Records excerpted from a collection
★ ★ ★ ★
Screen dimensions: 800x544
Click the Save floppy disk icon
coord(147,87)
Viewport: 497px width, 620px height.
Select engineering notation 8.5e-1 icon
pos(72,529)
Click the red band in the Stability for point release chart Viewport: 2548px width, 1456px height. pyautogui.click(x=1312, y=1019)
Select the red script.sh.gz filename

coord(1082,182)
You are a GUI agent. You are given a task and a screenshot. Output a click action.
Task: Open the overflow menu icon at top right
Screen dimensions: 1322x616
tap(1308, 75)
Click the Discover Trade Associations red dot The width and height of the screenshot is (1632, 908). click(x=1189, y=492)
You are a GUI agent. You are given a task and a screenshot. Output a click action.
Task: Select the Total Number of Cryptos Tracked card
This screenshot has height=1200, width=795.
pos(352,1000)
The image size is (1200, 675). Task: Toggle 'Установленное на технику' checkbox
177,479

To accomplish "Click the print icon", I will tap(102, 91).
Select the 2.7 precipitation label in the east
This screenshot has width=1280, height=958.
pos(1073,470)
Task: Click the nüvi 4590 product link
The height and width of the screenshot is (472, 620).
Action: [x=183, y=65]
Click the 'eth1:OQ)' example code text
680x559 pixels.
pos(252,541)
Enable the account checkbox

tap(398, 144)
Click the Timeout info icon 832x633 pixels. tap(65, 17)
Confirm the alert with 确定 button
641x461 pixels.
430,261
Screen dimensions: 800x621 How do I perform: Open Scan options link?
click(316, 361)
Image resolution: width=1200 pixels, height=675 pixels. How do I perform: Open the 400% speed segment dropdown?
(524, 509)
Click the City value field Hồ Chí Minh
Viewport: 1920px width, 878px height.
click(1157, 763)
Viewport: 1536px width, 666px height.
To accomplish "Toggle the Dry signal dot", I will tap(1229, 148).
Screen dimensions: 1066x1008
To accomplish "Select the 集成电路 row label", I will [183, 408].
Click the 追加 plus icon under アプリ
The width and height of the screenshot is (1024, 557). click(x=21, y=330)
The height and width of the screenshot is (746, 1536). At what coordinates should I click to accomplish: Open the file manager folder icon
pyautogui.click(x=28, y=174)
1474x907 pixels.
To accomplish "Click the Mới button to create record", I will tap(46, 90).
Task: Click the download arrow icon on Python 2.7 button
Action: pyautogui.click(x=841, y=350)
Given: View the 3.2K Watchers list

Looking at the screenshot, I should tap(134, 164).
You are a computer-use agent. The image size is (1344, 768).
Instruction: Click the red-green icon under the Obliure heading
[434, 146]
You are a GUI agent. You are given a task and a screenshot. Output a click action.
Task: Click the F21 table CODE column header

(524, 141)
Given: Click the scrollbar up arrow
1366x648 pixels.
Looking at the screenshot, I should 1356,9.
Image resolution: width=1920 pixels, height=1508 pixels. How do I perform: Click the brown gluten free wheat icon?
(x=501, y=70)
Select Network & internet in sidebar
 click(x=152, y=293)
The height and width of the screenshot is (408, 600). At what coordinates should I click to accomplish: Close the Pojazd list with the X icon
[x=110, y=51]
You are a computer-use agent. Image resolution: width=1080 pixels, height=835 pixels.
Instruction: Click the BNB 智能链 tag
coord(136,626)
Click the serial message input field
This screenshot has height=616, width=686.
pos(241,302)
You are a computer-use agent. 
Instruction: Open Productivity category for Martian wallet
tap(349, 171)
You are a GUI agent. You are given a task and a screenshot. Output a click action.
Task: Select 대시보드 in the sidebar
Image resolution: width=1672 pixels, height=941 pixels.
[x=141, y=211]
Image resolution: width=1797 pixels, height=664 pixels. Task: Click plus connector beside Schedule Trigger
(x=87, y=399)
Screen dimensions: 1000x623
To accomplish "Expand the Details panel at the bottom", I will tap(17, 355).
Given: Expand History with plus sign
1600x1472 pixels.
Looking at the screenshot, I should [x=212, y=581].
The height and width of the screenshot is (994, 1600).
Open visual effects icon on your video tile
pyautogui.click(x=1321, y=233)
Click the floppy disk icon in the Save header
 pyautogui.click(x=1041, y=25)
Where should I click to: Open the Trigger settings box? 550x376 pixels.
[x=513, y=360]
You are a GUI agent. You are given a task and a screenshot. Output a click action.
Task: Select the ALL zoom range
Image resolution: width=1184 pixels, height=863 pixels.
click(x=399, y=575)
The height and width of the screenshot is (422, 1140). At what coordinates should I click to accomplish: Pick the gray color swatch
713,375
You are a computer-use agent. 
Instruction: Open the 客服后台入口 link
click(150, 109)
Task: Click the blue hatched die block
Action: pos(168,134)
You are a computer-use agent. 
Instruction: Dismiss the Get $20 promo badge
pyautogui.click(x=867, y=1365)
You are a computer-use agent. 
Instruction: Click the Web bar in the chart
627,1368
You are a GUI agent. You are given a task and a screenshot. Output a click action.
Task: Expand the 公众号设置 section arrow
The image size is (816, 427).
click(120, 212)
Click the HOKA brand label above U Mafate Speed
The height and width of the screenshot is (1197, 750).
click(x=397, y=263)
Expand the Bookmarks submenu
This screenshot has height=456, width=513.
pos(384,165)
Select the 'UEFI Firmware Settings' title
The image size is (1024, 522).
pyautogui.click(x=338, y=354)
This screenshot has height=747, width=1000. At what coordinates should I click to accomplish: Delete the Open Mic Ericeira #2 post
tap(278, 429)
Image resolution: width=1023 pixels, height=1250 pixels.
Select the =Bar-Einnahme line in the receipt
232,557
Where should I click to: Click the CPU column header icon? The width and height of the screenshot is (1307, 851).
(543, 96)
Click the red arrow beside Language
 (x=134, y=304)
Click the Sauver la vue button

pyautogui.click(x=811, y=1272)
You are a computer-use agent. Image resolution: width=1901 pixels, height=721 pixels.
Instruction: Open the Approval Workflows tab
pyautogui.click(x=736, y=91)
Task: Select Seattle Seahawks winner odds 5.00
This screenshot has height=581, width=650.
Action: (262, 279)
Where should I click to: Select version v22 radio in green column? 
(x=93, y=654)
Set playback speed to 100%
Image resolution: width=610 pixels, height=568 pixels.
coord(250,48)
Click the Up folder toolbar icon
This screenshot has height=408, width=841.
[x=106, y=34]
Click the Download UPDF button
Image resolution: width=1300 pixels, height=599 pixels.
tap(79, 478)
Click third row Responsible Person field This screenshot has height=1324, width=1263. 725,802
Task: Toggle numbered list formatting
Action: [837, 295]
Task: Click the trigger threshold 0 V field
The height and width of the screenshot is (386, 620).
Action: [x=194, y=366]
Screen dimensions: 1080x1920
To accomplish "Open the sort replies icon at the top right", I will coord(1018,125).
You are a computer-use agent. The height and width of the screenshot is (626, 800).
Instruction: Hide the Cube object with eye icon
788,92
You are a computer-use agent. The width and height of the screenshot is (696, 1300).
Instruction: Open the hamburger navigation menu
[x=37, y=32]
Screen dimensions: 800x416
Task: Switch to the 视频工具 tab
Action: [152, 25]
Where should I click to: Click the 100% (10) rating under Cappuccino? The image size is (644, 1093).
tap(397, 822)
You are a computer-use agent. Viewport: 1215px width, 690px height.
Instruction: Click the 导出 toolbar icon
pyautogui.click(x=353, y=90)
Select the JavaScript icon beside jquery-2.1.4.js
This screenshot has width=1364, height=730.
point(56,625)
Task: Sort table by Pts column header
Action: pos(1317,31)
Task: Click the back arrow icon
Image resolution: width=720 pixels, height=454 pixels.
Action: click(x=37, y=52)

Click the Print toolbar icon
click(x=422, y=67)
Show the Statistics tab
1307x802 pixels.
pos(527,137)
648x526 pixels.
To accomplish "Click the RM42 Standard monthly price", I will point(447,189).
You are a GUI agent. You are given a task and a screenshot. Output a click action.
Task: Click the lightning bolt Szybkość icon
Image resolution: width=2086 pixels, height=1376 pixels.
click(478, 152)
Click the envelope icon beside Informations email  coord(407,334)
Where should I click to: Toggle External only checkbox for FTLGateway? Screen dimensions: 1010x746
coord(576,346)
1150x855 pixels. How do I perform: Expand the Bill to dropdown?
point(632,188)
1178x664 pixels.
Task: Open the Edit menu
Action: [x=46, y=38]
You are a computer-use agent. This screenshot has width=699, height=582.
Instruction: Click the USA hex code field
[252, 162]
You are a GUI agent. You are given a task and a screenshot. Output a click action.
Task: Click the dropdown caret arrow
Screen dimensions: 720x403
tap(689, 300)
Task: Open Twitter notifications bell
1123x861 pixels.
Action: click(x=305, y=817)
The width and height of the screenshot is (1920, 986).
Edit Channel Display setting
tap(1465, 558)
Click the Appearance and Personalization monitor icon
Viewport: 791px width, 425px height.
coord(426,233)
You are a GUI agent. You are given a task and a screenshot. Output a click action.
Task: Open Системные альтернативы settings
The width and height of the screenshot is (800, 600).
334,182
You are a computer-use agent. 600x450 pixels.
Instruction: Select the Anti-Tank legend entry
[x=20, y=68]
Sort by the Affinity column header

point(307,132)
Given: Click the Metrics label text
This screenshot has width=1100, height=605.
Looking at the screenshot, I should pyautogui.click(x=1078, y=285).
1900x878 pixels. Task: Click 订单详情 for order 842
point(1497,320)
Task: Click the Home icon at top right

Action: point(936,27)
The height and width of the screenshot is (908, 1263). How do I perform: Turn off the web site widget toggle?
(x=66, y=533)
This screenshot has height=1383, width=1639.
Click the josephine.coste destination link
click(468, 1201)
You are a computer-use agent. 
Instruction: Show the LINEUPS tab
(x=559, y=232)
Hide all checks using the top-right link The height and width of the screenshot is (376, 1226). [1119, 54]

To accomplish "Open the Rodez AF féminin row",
★ ★ ★ ★
* PROBLEM REQUIREMENTS
Could you set down, word for word, only the lines above from the line with "Image resolution: width=720" to the line with "The width and height of the screenshot is (1920, 986).", including both?

* RESULT
Image resolution: width=720 pixels, height=454 pixels.
Action: click(x=37, y=52)

Click the Print toolbar icon
click(x=422, y=67)
Show the Statistics tab
1307x802 pixels.
pos(527,137)
648x526 pixels.
To accomplish "Click the RM42 Standard monthly price", I will point(447,189).
You are a GUI agent. You are given a task and a screenshot. Output a click action.
Task: Click the lightning bolt Szybkość icon
Image resolution: width=2086 pixels, height=1376 pixels.
click(478, 152)
Click the envelope icon beside Informations email  coord(407,334)
Where should I click to: Toggle External only checkbox for FTLGateway? Screen dimensions: 1010x746
coord(576,346)
1150x855 pixels. How do I perform: Expand the Bill to dropdown?
point(632,188)
1178x664 pixels.
Task: Open the Edit menu
Action: [x=46, y=38]
You are a computer-use agent. This screenshot has width=699, height=582.
Instruction: Click the USA hex code field
[252, 162]
You are a GUI agent. You are given a task and a screenshot. Output a click action.
Task: Click the dropdown caret arrow
Screen dimensions: 720x403
tap(689, 300)
Task: Open Twitter notifications bell
1123x861 pixels.
Action: click(x=305, y=817)
The width and height of the screenshot is (1920, 986).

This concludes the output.